TLDR; After years of searching around I finally found a Linux backup setup that fits my needs: Borg + Vorta + BorgBase
As long as I can think back, backing up my Linux system always was a problem for me. I tried various solutions, from gnomes Déjà Dup over various more or less maintained open source solutions up to manually file system backups with rsync.
Requirements
All the aforementioned solutions lacked either in one or the other of my following requirements.
Automatic in regular intervals
Some people go with the quote: “No backup, no mercy”, but I like to go even further “No automatic backup, no mercy”. You might claim that your manual scheduled backup might be a good solution for you…for me it’s not. Like with New Year’s resolutions: After a short period I forget doing them or the time in between the single backups is too big to really call it an up-to-date backup. And to be honest: I know no one in my circle for whom this manual strategy works. They all lost important data at some point because of their last backup being too old.

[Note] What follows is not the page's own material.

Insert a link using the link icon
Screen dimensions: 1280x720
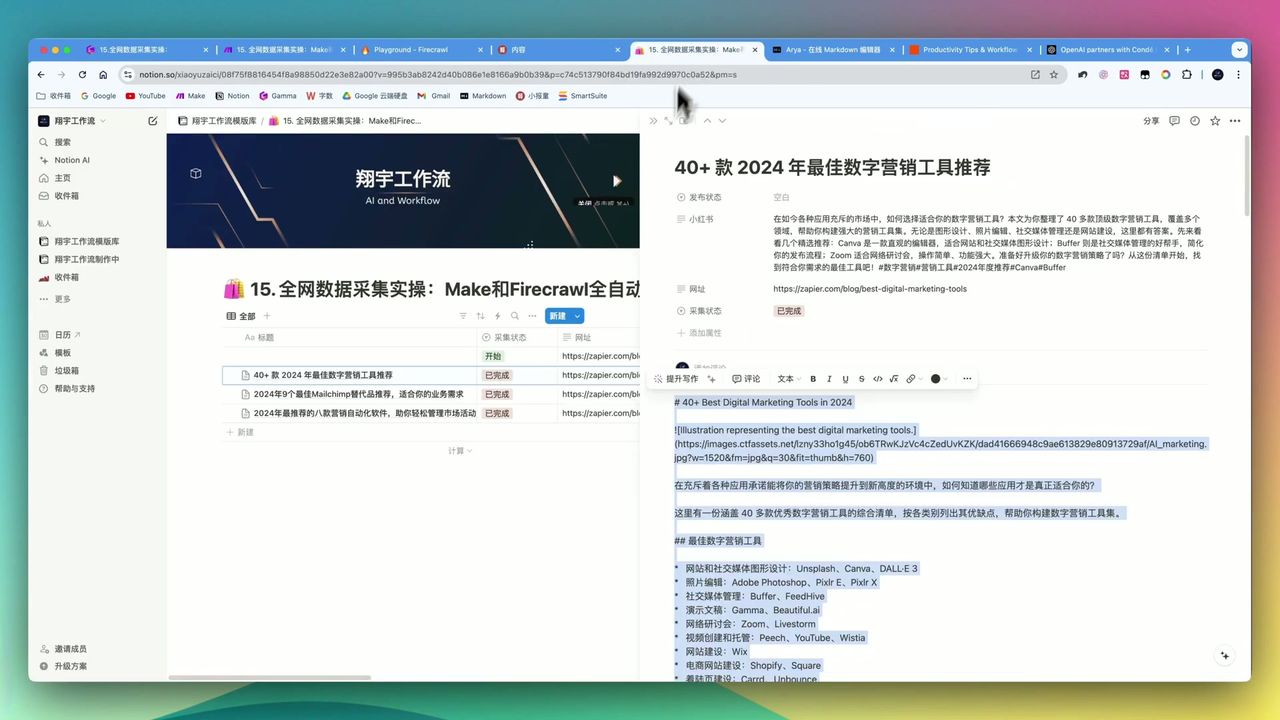pos(910,379)
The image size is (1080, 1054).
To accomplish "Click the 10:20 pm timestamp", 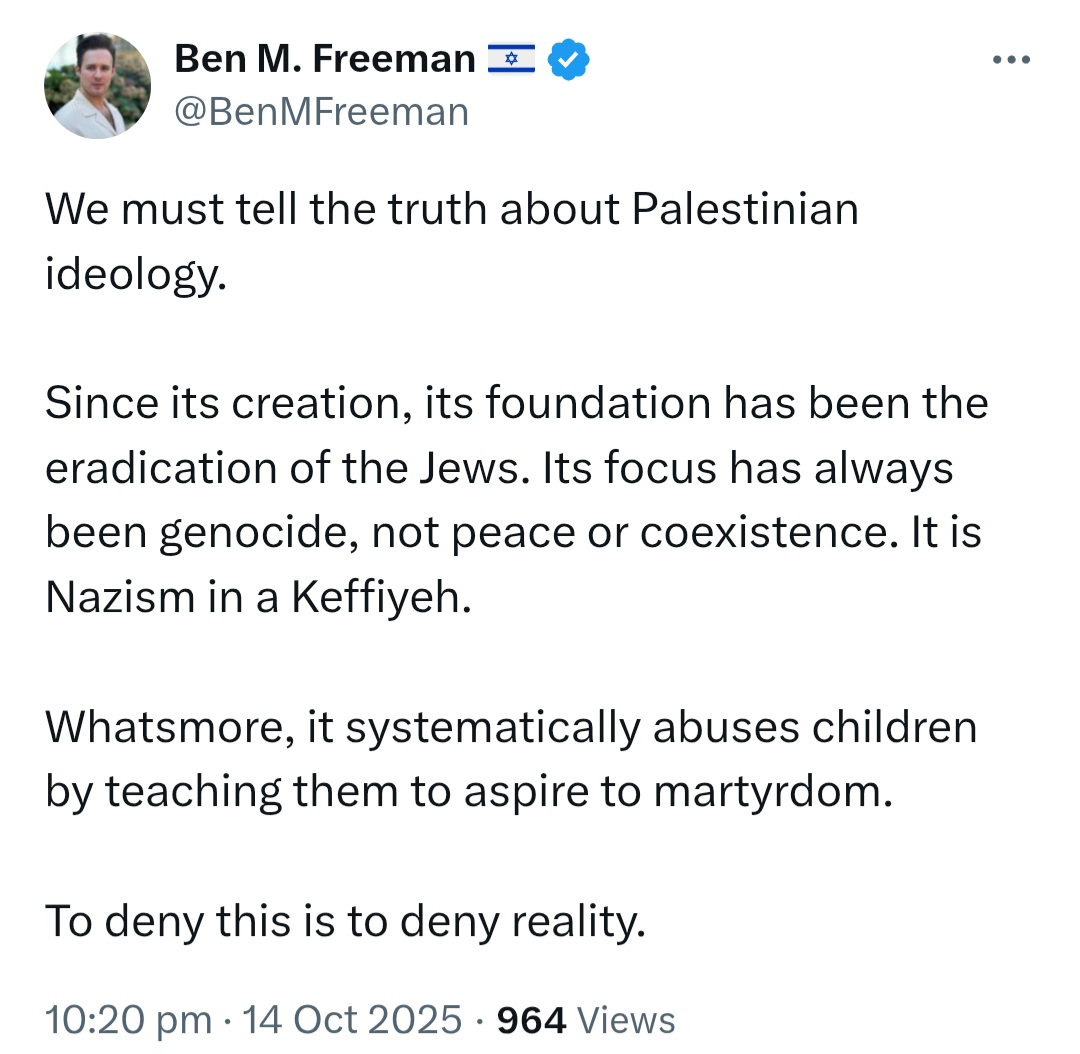I will 129,1020.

I figured, as long as the backup system doesn’t do its work on its own in the background it is of no use to me.
Off-site (cloud storage)
Influenced by the automatic nature of my optimal backup solution I want to have a cloud storage as backup endpoint. This has two reasons:
- Convenience: I don’t want to carry around and plugin an external hard-drive whenever I do a backup
- Fire & theft scenarios: If the rare case happens, that both my laptop and hard-drive get stolen (someone stealing my backpack in the underground) the whole backup solution was of no use. Same for both devices being destroyed in a fire.
Client-side encrypted
Storing all my backup data in a cloud storage comes with a negative privacy implication. Why would I have my laptops hard-drive encrypted, but my backup is stored in clear text in the cloud ?(yep looking at you iCloud Backups)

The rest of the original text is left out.